Navigating the college financial aid process can be tricky even for the savviest of students and parents. There’s a lot to learn, including the Free Application for Federal Student Aid (FAFSA), private loans, room and board fees, and more. The following five steps may help you better understand the financial aid process and gain access to information on the funds you need to help pay for college.
Step 1: Complete the FAFSA
Regardless of income, all families should complete the FAFSA annually because all federal financial aid and most state and institutional aid require the FAFSA. Go to fafsa.ed.gov anytime after January 1 to apply for the upcoming academic year. Even if you think you may not qualify for aid, some merit-based scholarships or awards require you to complete the FAFSA.
Step 2: Estimate your total college costs
Use The College Board’s Net Price Calculator to estimate costs. You can search for the school of your choice and fill in your information to estimate the total costs for specific schools based on your family’s financial situation. This can also help you understand what types of funding resources may be available.
Step 3: Determine if additional funding is needed
Consider what money you have saved for college expenses and review all of the financial award letters to start determining if you have a shortfall. While it may be tempting for parents to dip into retirement savings, this is generally considered an unattractive option, because while there are programs to help fund a college education, those programs don’t exist to help fund your retirement.
Step 4: Explore your financing options
If extra funding is needed to cover remaining education costs, there are government and private financing options available, including tuition payment plans, Federal Direct PLUS Loans, and private (or alternative) loans.

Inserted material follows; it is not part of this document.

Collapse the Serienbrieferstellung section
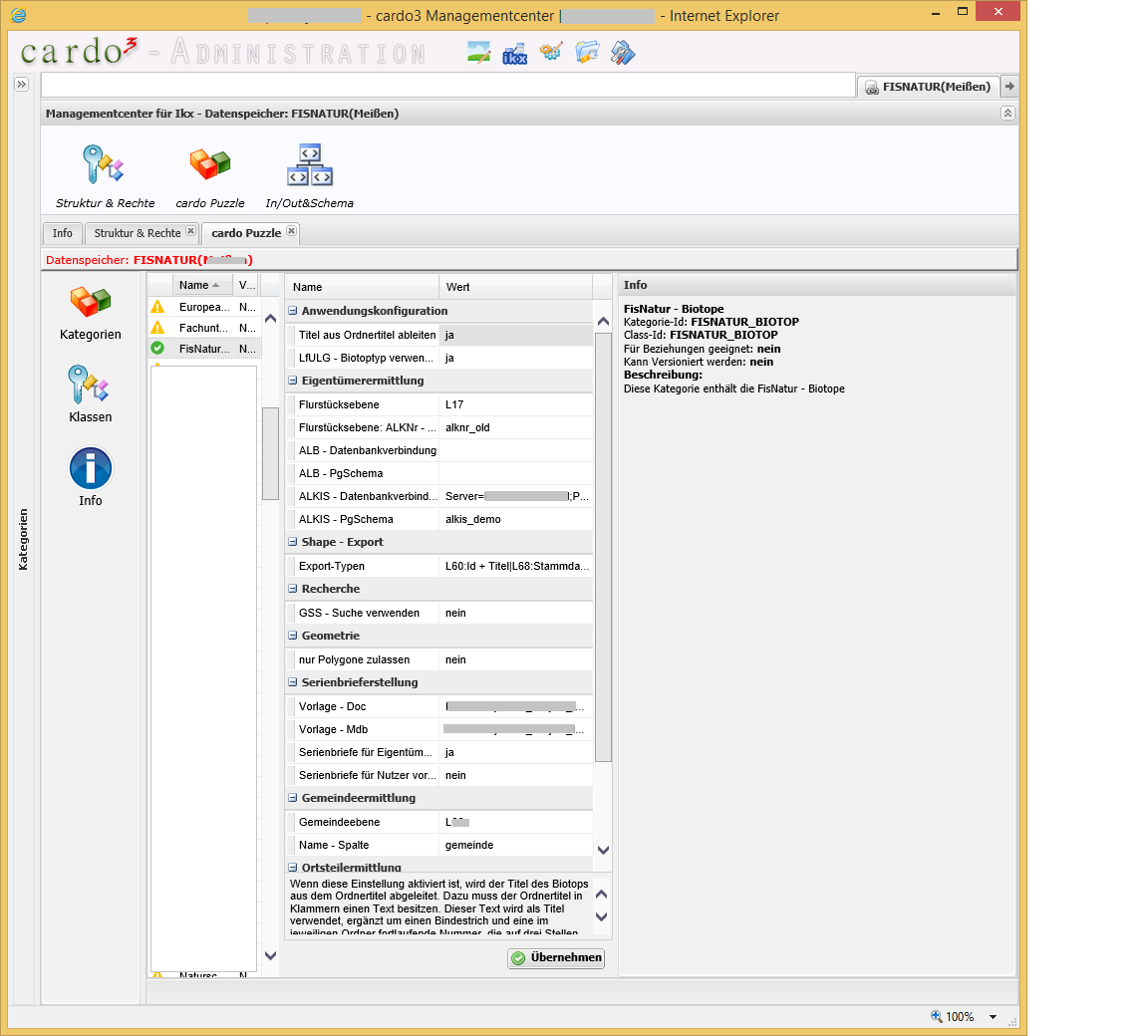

Step 5: Know the financial aid deadlines
As you move through the financial aid journey, it’s important to know what to do and when to do it. Parents and students should always communicate to understand who is taking responsibility for specific deadlines. Missing key action items and dates can result in missing out on funding, so make a calendar and create a checklist of the important things to keep track of throughout the year. Learn state and federal deadlines through the FAFSA website, then check with your college for school-specific deadlines.